The rapid income expansion in small towns and villages is pushing retailers to tap opportunities away from the big cities.

Shamni Pande | Print Edition: December 26, 2010

The Big Bazaar outlet in Sangli, a town of about 400,000 people in Maharashtra known as the "turmeric city", had an unusual set of shoppers in November. A family came from neighbouring Miraj and ran up a bill of Rs 1.25 lakh, splurging on clothes, utensils, provisions and sundry purchases. It was the largest transaction ever at any small-town retail outlet run by Future Group, the owner of the Big Bazaar chain.

Damodar Mall, Director for Food Strategy at the group, calls it a validation of its plan "to keep pushing our footprint deeper into the hinterland". Of the 1,000 outlets that Future Group counts across all its retail formats, around 95 today are in Tier-III towns - agglomerations with a population of about a lakh.

Rural consumption and expenditure is exploding, a fact that is not being missed out by either the researchers or those who have plans for organised retail. At the very basic level, all-India sales of fast moving consumer goods, or FMCG, are tipped to touch $100 billion by 2025. That, as Prashant Singh, Vice President at consumer research firm The Nielsen Co., points out, is the size of Ukraine's economy. "And, in the next five years," he adds, "FMCG sales in rural markets alone will be as big as Tanzania's GDP."

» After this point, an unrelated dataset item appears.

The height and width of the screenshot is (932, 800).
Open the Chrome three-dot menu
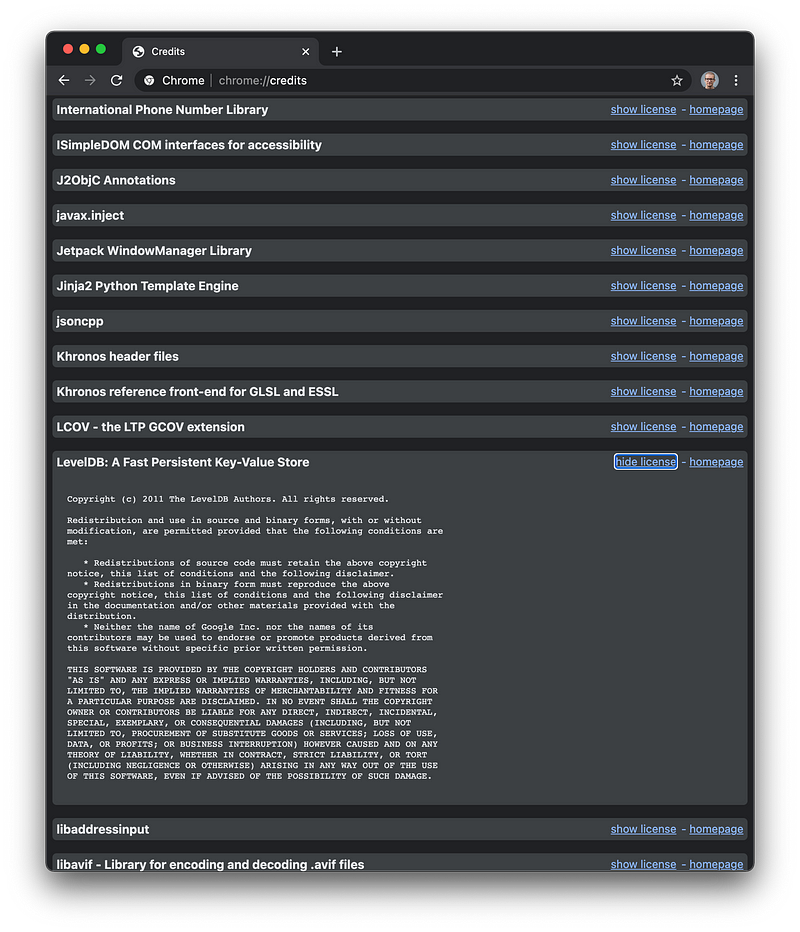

Numbers - see Rural Roar - tell only part of the tale. The real story lies in social and consumption changes rolling over the hinterland. "Today, many consumers in rural India act and behave like their urban counterparts; in fact, their attitudes and aspirations break the mould of a stereotypical 'rural' consumer," observes Singh. They are turning out to be voracious consumers of packaged food, hair dyes and fairness creams, among other products.

In fact, the good news gets even better as these markets show a higher propensity to spend. According to data from the Mumbai-based Centre for Monitoring Indian Economy, or CMIE, while urban India spends half its income, the spending in the rural economy is 54 per cent.

To be sure, there is the effect of a smaller base at work here but consumption in the hinterland has been expanding at 12 per cent for the last six quarters; urban demand trails at seven per cent. The reasons are not hard to fathom - record government spending, infrastructure investments, and a never-before reach of telecom and media services.

Under the Pradhan Mantri Gram Sadak Yojana, a road-building project, about 32,000 habitations have been connected by constructing 85,405 km of roads, taking the road network into new areas. Along with better product recognition thanks to the wider reach of marketing that increases consumer-pull, better roads mean easier distribution for manufacturers.